Miami Marlins – No. 37
- Pitcher
- Born: February 3, 1995 (age 31) Petaluma, California, U.S.
- Bats: RightThrows: Right

MLB debut
- May 5, 2021, for the Miami Marlins

MLB statistics (through 2026 season)
- Win–loss record: 13–13
- Earned run average: 2.97
- Strikeouts: 230
- Stats at Baseball Reference

Teams
- Miami Marlins (2021–2022, 2024–present);

= Anthony Bender =

American baseball player (born 1995)

Anthony Wayne Bender (born February 3, 1995) is an American professional baseball pitcher for the Miami Marlins of Major League Baseball (MLB). He played college baseball for Santa Rosa Junior College. He was drafted by the Kansas City Royals with the 613th pick in the 20th round of the 2016 MLB draft. He made his MLB debut in 2021.

==Career==
===Kansas City Royals===
Bender was drafted with 613th pick in the 20th round of the 2016 MLB draft by the Kansas City Royals out of Santa Rosa Junior College. Bender made his professional debut for the rookie-level Arizona League Royals. He split the 2017 season between the Single-A Lexington Legends and High-A Wilmington Blue Rocks, recording a cumulative 5–6 record and 3.96 ERA. He spent the entire 2018 season in Wilmington, recording a 3.57 ERA and 6–3 record in 30 appearances. On March 21, 2019, Bender was released by the Royals.

===Milwaukee Brewers===
On April 12, 2019, Bender signed with the Sioux City Explorers of the American Association of Independent Professional Baseball. After pitching 3 2/3 scoreless innings for Sioux City, on May 29, the Milwaukee Brewers signed him to a minor league contract. Bender played for the Single-A Wisconsin Timber Rattlers, the High-A Carolina Mudcats, and the Double-A Biloxi Shuckers, accumulating a 1.49 ERA in 29 appearances. After the minor league season was cancelled in 2020 because of the COVID-19 pandemic, Bender joined the Milwaukee Milkmen of the American Association for the 2020 season. Bender pitched to a 5.48 ERA with 25 strikeouts with the Milkmen in 2020, and won the American Association championship with the club. On November 2, 2020, Bender elected free agency.

===Miami Marlins===
On November 30, 2020, Bender signed a minor league contract with the Miami Marlins organization. On May 4, 2021, Bender was selected to the 40-man roster and promoted to the major leagues for the first time. He made his debut the next day, pitching a scoreless inning of relief. In the game, he notched his first MLB strikeout, punching out Arizona Diamondbacks outfielder Tim Locastro. He did not allow an earned run until his 22nd appearance in the majors. He finished his rookie campaign with a 3–2 record and 2.79 ERA with 71 strikeouts across 60 appearances.
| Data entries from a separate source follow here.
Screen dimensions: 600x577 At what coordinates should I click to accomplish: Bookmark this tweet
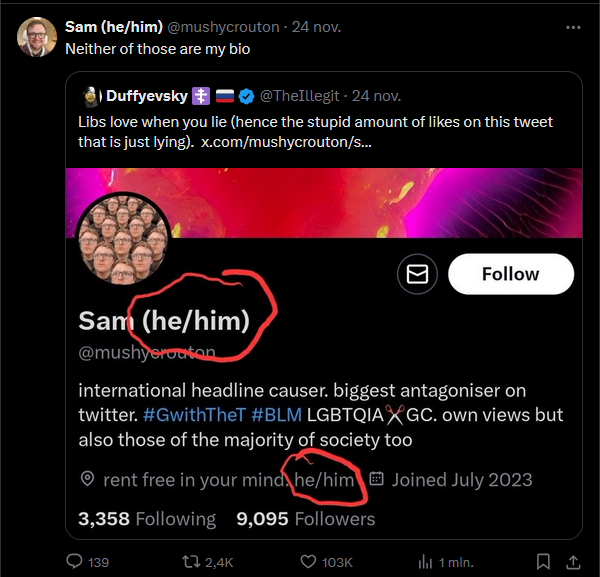pyautogui.click(x=543, y=562)
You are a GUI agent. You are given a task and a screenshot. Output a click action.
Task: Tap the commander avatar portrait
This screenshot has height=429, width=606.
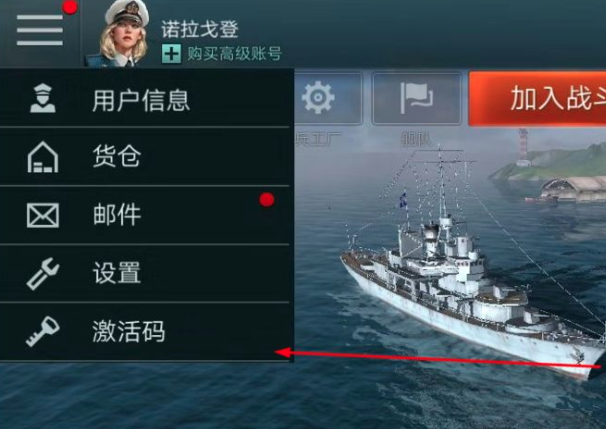[x=123, y=34]
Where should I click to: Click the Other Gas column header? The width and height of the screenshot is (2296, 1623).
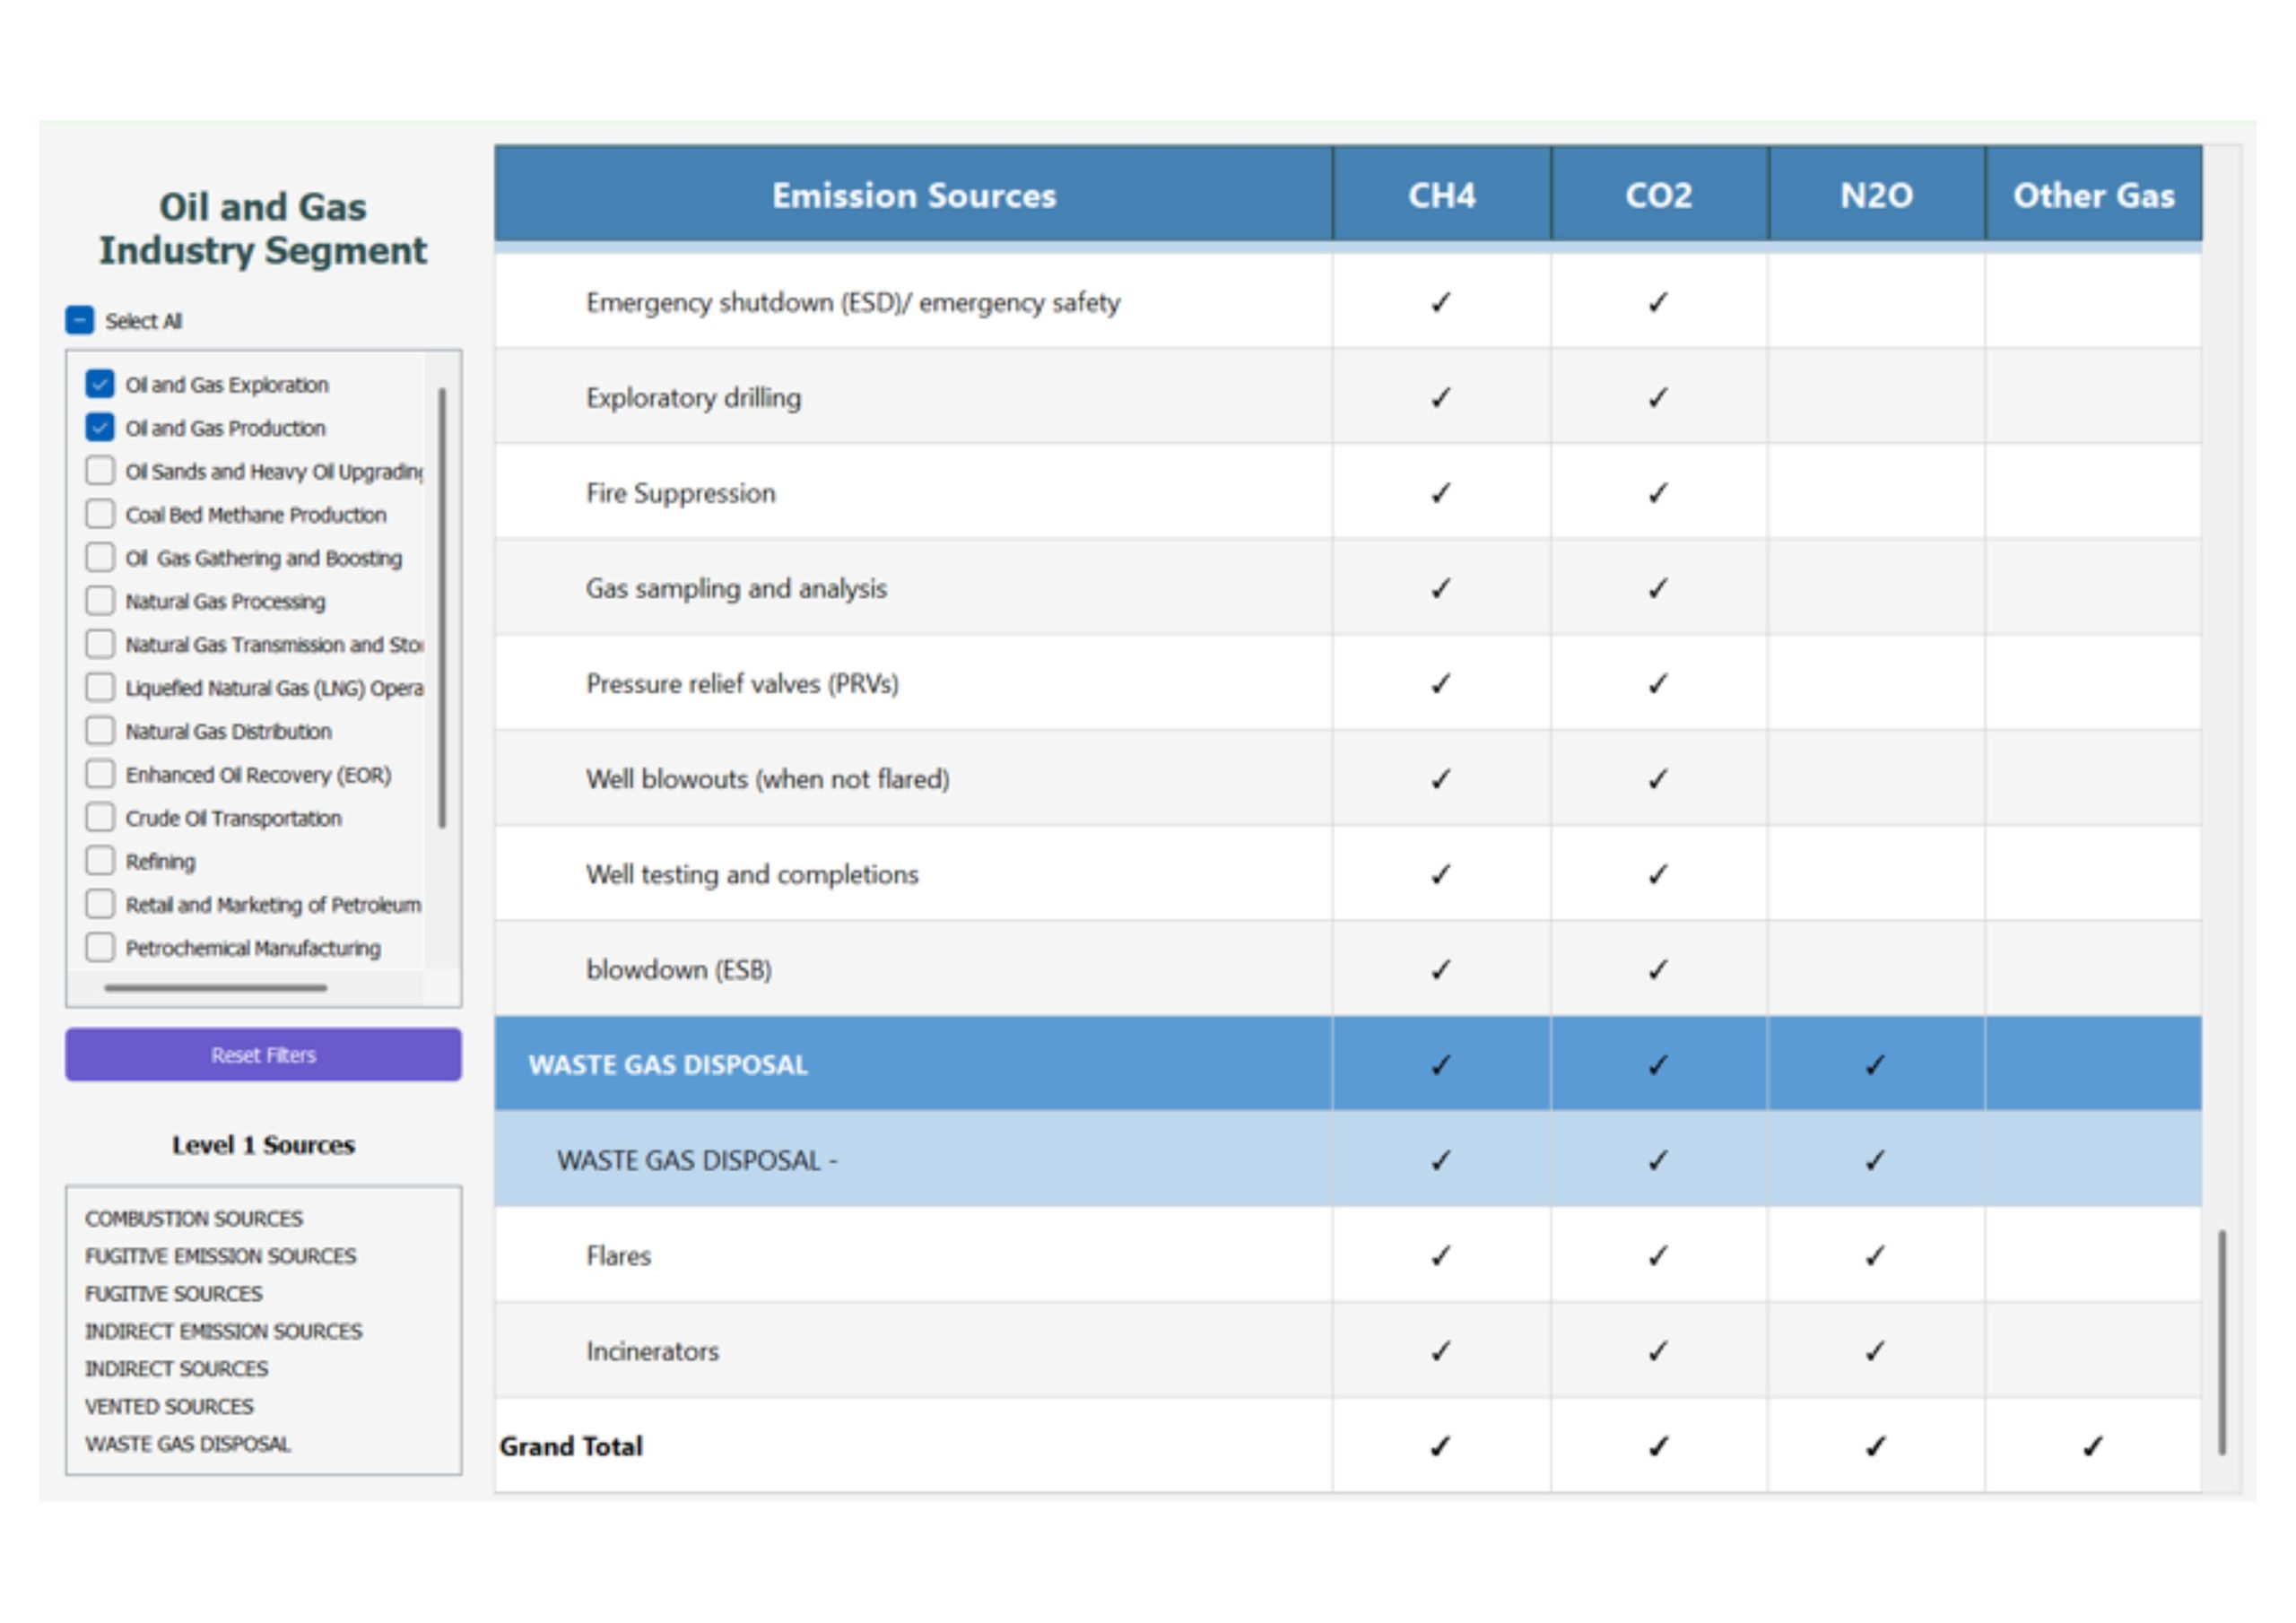tap(2093, 195)
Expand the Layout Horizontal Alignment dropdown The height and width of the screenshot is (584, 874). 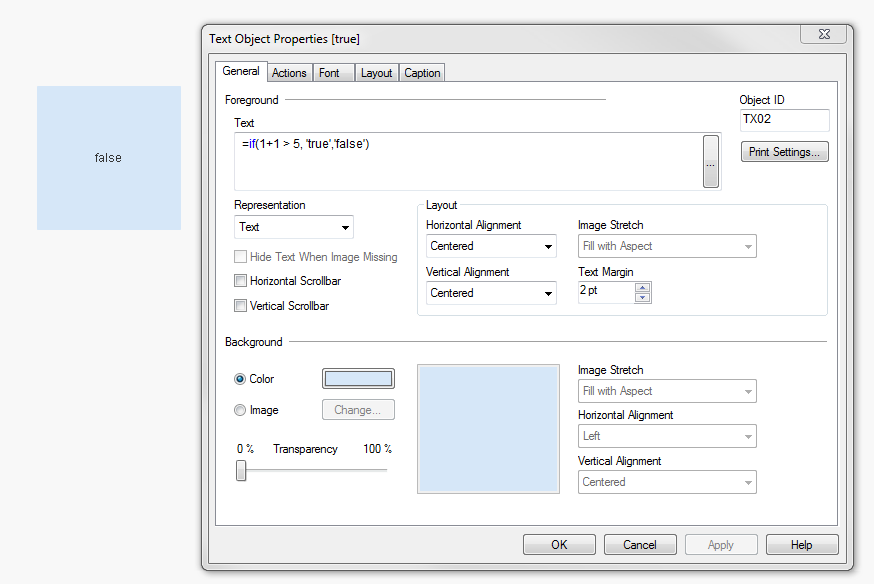[491, 246]
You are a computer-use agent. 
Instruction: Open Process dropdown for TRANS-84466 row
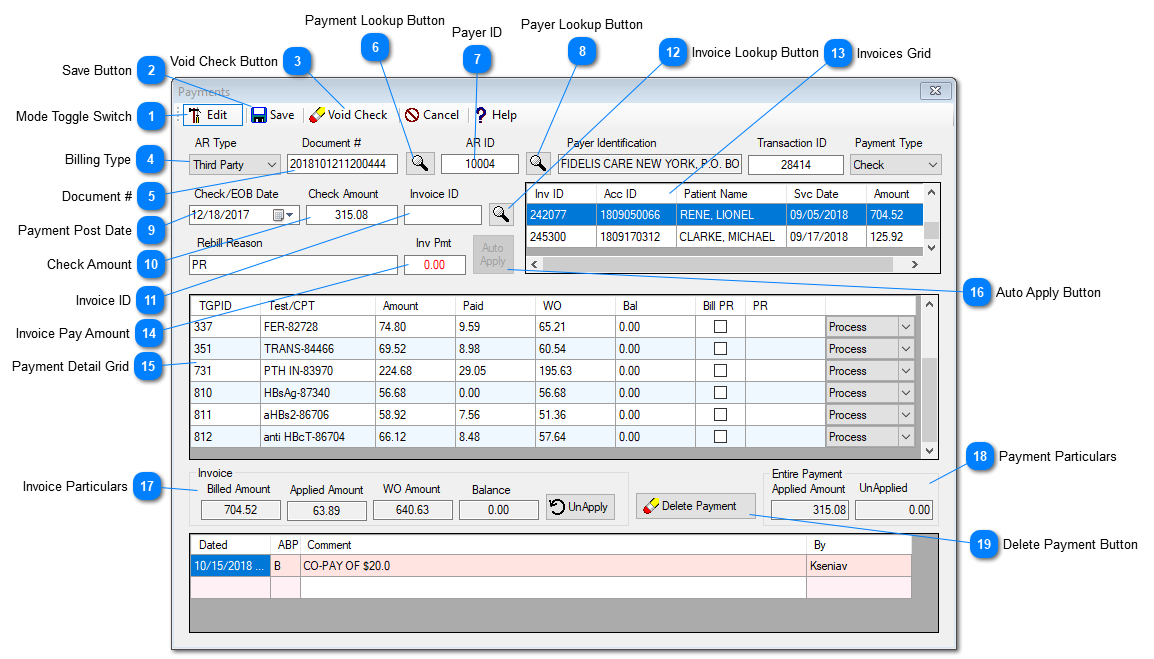[x=905, y=349]
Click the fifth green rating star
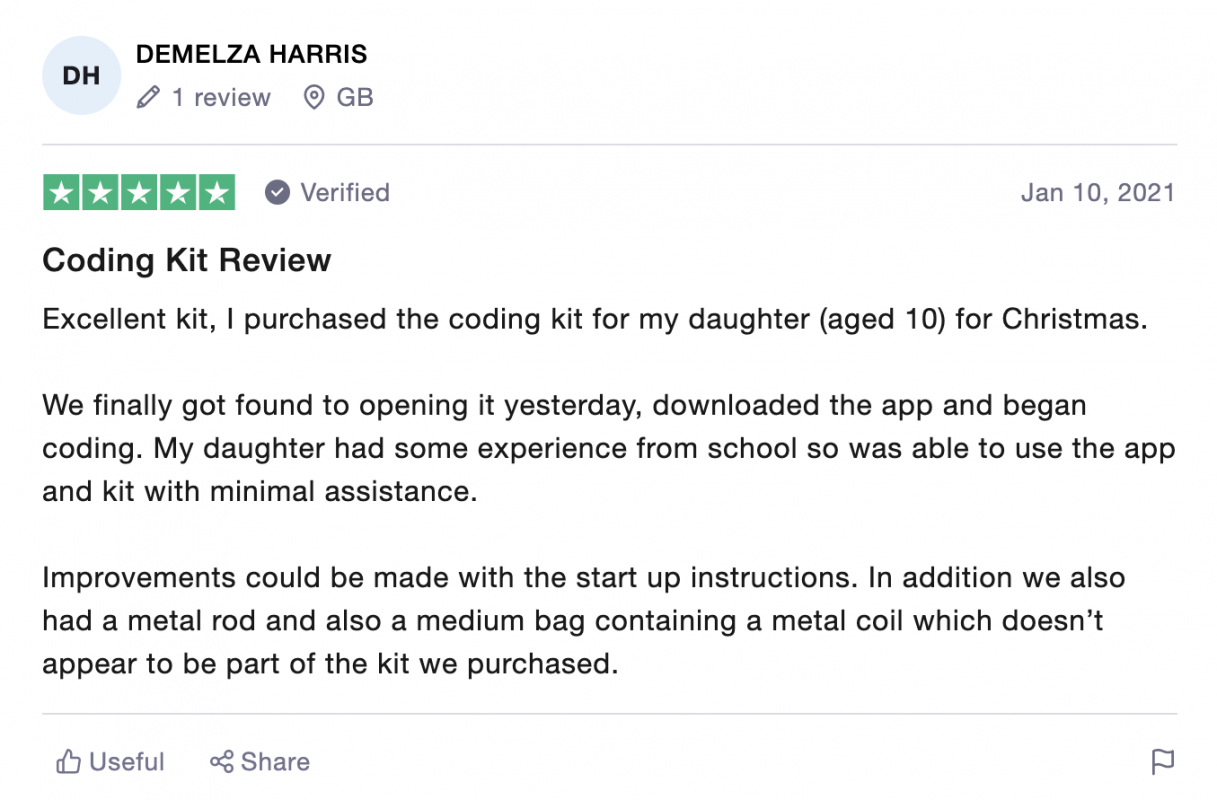Viewport: 1217px width, 800px height. tap(216, 192)
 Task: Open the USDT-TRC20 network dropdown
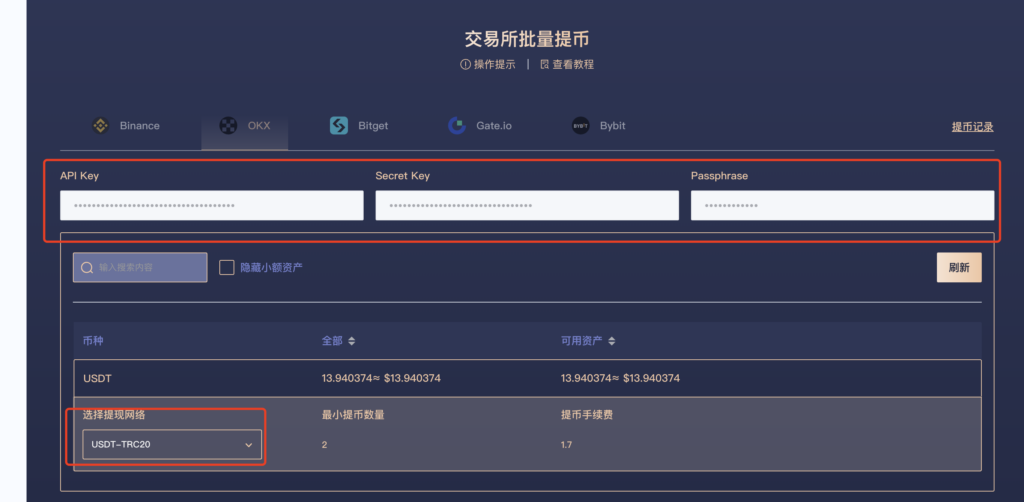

In 2022, Bender pitched in 22 games for Miami, recording a 1–3 record and 3.26 ERA with 17 strikeouts and six saves in 19 1/3 innings of work. On August 14, 2022, he was placed on the injured list due to a right elbow strain. On August 30, 2022, Bender underwent Tommy John surgery, ending his season prematurely. Bender also missed the entire 2023 season as a result of the procedure.

Bender returned from surgery in 2024, making 59 appearances out of the bullpen for the Marlins; in those games, he posted a 5-2 record and 4.08 ERA with 59 strikeouts and one save over 53 innings of work.

Bender made 51 appearances for Miami during the 2025 season, compiling a 3-5 record and 2.16 ERA with 42 strikeouts over 50 innings of work. On August 19, 2025, it was announced that Bender had suffered a season-ending stress reaction in his right tibia.